DATA EXTRACTS START
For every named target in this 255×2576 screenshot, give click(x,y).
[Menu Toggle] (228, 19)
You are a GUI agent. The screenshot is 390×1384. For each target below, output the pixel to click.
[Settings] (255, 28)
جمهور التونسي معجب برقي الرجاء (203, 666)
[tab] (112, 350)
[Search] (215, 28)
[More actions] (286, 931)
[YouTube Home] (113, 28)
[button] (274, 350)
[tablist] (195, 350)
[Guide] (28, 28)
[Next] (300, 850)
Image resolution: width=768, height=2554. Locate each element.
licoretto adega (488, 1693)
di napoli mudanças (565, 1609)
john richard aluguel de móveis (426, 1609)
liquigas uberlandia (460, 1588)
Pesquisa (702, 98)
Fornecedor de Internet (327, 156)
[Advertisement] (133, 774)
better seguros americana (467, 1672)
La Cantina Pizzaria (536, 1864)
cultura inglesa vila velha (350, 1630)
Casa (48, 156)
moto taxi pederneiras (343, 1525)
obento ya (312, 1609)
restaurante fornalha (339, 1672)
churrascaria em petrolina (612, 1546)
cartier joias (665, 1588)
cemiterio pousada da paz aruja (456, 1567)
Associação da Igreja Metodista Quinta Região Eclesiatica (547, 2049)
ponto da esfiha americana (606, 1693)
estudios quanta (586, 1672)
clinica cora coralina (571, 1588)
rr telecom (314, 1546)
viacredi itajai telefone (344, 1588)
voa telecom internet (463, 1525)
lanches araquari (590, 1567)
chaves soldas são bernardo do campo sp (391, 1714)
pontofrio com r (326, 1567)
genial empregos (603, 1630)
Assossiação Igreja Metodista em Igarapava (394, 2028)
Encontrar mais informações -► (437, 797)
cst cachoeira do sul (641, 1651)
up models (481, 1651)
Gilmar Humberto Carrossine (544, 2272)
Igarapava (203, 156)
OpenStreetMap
DATA EXTRACTS END
> _WHAT TO DO_
An exact copy of the lines above between the line holding "cartier joias (665, 1588)" and the line holding "rr telecom (314, 1546)", inclusive, is the whole answer.

> _SOLUTION TO THE PROBLEM_
cartier joias (665, 1588)
cemiterio pousada da paz aruja (456, 1567)
Associação da Igreja Metodista Quinta Região Eclesiatica (547, 2049)
ponto da esfiha americana (606, 1693)
estudios quanta (586, 1672)
clinica cora coralina (571, 1588)
rr telecom (314, 1546)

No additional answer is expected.